→ Data for the task:
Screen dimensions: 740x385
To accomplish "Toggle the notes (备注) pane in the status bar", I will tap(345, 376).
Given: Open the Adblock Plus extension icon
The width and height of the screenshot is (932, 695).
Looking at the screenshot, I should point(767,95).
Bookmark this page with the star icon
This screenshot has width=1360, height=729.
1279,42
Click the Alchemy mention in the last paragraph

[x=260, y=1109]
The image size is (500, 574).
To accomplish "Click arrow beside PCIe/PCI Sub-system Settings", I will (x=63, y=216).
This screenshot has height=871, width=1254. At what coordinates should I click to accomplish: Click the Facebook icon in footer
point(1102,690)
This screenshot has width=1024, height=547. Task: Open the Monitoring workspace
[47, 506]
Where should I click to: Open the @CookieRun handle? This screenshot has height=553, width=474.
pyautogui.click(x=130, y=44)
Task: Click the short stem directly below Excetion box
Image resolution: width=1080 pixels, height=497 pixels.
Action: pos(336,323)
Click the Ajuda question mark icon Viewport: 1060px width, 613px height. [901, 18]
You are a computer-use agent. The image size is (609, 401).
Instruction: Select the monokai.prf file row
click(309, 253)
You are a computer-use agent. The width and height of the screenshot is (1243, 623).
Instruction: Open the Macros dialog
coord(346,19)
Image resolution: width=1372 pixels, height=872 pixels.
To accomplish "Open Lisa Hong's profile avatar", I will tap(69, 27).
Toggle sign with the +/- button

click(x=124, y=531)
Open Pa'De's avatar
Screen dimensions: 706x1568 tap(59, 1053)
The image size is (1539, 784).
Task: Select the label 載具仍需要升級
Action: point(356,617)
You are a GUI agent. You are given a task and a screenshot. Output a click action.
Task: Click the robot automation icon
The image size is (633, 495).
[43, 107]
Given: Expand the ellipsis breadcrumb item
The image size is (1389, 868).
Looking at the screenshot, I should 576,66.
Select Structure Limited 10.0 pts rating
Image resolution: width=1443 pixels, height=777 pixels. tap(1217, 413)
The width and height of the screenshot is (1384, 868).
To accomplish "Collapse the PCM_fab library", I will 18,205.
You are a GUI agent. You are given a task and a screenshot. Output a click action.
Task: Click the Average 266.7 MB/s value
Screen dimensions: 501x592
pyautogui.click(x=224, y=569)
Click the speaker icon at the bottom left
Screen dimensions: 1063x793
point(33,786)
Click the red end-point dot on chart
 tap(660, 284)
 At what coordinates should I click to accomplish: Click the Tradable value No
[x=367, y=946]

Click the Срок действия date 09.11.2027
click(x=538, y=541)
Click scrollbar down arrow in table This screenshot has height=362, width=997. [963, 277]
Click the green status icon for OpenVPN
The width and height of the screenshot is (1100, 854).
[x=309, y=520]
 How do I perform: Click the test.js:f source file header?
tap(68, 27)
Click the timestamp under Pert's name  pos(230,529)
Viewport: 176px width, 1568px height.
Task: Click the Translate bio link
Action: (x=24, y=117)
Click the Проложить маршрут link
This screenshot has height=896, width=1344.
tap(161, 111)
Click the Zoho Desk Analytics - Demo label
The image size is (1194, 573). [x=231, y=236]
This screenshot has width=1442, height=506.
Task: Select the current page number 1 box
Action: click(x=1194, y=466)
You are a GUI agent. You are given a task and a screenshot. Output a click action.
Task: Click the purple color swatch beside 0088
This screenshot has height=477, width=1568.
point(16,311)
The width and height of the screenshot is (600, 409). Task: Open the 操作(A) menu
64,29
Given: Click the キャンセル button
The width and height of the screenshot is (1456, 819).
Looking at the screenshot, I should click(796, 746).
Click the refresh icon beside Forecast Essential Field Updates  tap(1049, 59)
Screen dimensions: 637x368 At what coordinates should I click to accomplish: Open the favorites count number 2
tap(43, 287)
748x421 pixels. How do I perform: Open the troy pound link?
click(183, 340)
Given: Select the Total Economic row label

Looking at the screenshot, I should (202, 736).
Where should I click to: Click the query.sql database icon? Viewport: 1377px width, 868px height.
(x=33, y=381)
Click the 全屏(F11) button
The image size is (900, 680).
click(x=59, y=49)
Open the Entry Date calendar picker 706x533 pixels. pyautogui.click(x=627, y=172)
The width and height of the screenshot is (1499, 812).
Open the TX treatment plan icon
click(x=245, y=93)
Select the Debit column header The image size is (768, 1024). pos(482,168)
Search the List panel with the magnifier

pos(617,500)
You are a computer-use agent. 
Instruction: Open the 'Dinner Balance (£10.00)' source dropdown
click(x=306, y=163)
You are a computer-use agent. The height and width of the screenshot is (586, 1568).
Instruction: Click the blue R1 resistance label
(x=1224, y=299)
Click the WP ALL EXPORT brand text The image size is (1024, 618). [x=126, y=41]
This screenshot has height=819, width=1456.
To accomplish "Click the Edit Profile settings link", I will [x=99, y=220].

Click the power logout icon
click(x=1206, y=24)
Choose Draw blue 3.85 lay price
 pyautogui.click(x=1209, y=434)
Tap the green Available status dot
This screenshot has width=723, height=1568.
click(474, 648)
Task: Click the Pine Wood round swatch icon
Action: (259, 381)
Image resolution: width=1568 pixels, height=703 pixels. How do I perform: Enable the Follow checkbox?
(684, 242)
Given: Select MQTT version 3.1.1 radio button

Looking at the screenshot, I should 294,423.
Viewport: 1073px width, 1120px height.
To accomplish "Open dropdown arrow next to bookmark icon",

→ About this task:
Each line of the data has to be written out exactly as it appears.

→ Your solution:
Screen dimensions: 740x385
To accomplish "Toggle the notes (备注) pane in the status bar", I will tap(345, 376).
Given: Open the Adblock Plus extension icon
The width and height of the screenshot is (932, 695).
Looking at the screenshot, I should point(767,95).
Bookmark this page with the star icon
This screenshot has width=1360, height=729.
1279,42
Click the Alchemy mention in the last paragraph

[x=260, y=1109]
The image size is (500, 574).
To accomplish "Click arrow beside PCIe/PCI Sub-system Settings", I will (x=63, y=216).
This screenshot has height=871, width=1254. At what coordinates should I click to accomplish: Click the Facebook icon in footer
point(1102,690)
This screenshot has width=1024, height=547. Task: Open the Monitoring workspace
[47, 506]
Where should I click to: Open the @CookieRun handle? This screenshot has height=553, width=474.
pyautogui.click(x=130, y=44)
Task: Click the short stem directly below Excetion box
Image resolution: width=1080 pixels, height=497 pixels.
Action: pos(336,323)
Click the Ajuda question mark icon Viewport: 1060px width, 613px height. [901, 18]
You are a computer-use agent. The image size is (609, 401).
Instruction: Select the monokai.prf file row
click(309, 253)
You are a computer-use agent. The width and height of the screenshot is (1243, 623).
Instruction: Open the Macros dialog
coord(346,19)
Image resolution: width=1372 pixels, height=872 pixels.
To accomplish "Open Lisa Hong's profile avatar", I will tap(69, 27).
Toggle sign with the +/- button

click(x=124, y=531)
Open Pa'De's avatar
Screen dimensions: 706x1568 tap(59, 1053)
The image size is (1539, 784).
Task: Select the label 載具仍需要升級
Action: point(356,617)
You are a GUI agent. You are given a task and a screenshot. Output a click action.
Task: Click the robot automation icon
The image size is (633, 495).
[43, 107]
Given: Expand the ellipsis breadcrumb item
The image size is (1389, 868).
Looking at the screenshot, I should 576,66.
Select Structure Limited 10.0 pts rating
Image resolution: width=1443 pixels, height=777 pixels. tap(1217, 413)
The width and height of the screenshot is (1384, 868).
To accomplish "Collapse the PCM_fab library", I will 18,205.
You are a GUI agent. You are given a task and a screenshot. Output a click action.
Task: Click the Average 266.7 MB/s value
Screen dimensions: 501x592
pyautogui.click(x=224, y=569)
Click the speaker icon at the bottom left
Screen dimensions: 1063x793
point(33,786)
Click the red end-point dot on chart
 tap(660, 284)
 At what coordinates should I click to accomplish: Click the Tradable value No
[x=367, y=946]

Click the Срок действия date 09.11.2027
click(x=538, y=541)
Click scrollbar down arrow in table This screenshot has height=362, width=997. [963, 277]
Click the green status icon for OpenVPN
The width and height of the screenshot is (1100, 854).
[x=309, y=520]
 How do I perform: Click the test.js:f source file header?
tap(68, 27)
Click the timestamp under Pert's name  pos(230,529)
Viewport: 176px width, 1568px height.
Task: Click the Translate bio link
Action: (x=24, y=117)
Click the Проложить маршрут link
This screenshot has height=896, width=1344.
tap(161, 111)
Click the Zoho Desk Analytics - Demo label
The image size is (1194, 573). [x=231, y=236]
This screenshot has width=1442, height=506.
Task: Select the current page number 1 box
Action: click(x=1194, y=466)
You are a GUI agent. You are given a task and a screenshot. Output a click action.
Task: Click the purple color swatch beside 0088
This screenshot has height=477, width=1568.
point(16,311)
The width and height of the screenshot is (600, 409). Task: Open the 操作(A) menu
64,29
Given: Click the キャンセル button
The width and height of the screenshot is (1456, 819).
Looking at the screenshot, I should click(796, 746).
Click the refresh icon beside Forecast Essential Field Updates  tap(1049, 59)
Screen dimensions: 637x368 At what coordinates should I click to accomplish: Open the favorites count number 2
tap(43, 287)
748x421 pixels. How do I perform: Open the troy pound link?
click(183, 340)
Given: Select the Total Economic row label

Looking at the screenshot, I should (202, 736).
Where should I click to: Click the query.sql database icon? Viewport: 1377px width, 868px height.
(x=33, y=381)
Click the 全屏(F11) button
The image size is (900, 680).
click(x=59, y=49)
Open the Entry Date calendar picker 706x533 pixels. pyautogui.click(x=627, y=172)
The width and height of the screenshot is (1499, 812).
Open the TX treatment plan icon
click(x=245, y=93)
Select the Debit column header The image size is (768, 1024). pos(482,168)
Search the List panel with the magnifier

pos(617,500)
You are a computer-use agent. 
Instruction: Open the 'Dinner Balance (£10.00)' source dropdown
click(x=306, y=163)
You are a computer-use agent. The height and width of the screenshot is (586, 1568).
Instruction: Click the blue R1 resistance label
(x=1224, y=299)
Click the WP ALL EXPORT brand text The image size is (1024, 618). [x=126, y=41]
This screenshot has height=819, width=1456.
To accomplish "Click the Edit Profile settings link", I will [x=99, y=220].

Click the power logout icon
click(x=1206, y=24)
Choose Draw blue 3.85 lay price
 pyautogui.click(x=1209, y=434)
Tap the green Available status dot
This screenshot has width=723, height=1568.
click(474, 648)
Task: Click the Pine Wood round swatch icon
Action: (259, 381)
Image resolution: width=1568 pixels, height=703 pixels. How do I perform: Enable the Follow checkbox?
(684, 242)
Given: Select MQTT version 3.1.1 radio button

Looking at the screenshot, I should 294,423.
Viewport: 1073px width, 1120px height.
To accomplish "Open dropdown arrow next to bookmark icon",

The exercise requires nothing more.